What to work on =>
Search the entries below for the line containing "The image size is (866, 921)."; from there to the end, return every line exactly and add nothing.

%%

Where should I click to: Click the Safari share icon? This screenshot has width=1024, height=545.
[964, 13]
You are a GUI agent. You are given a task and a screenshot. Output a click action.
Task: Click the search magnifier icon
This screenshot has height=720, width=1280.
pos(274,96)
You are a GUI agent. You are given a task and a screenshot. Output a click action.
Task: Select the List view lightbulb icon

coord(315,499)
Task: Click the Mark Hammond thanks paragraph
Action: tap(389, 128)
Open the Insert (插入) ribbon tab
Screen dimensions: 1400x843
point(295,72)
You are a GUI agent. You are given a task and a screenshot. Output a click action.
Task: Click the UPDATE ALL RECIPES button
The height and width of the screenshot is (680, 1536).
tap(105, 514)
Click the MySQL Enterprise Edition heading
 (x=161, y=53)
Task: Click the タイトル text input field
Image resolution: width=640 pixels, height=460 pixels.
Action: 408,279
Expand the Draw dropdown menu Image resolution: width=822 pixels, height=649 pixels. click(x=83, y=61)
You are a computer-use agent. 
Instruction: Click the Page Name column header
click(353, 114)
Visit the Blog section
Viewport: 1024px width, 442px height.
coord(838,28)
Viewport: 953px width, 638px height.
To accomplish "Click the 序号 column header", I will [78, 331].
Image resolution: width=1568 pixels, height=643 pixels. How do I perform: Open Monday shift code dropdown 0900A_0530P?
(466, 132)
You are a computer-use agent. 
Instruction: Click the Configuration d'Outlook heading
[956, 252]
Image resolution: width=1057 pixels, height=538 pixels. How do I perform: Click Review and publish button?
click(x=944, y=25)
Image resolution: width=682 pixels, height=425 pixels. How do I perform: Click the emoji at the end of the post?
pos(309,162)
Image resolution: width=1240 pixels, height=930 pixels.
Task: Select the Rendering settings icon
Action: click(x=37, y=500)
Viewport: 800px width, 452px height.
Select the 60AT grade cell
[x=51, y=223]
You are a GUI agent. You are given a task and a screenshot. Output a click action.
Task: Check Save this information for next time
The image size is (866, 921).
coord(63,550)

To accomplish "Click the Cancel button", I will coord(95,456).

%%

Answer to this exercise =>
The image size is (866, 921).
coord(63,550)

To accomplish "Click the Cancel button", I will coord(95,456).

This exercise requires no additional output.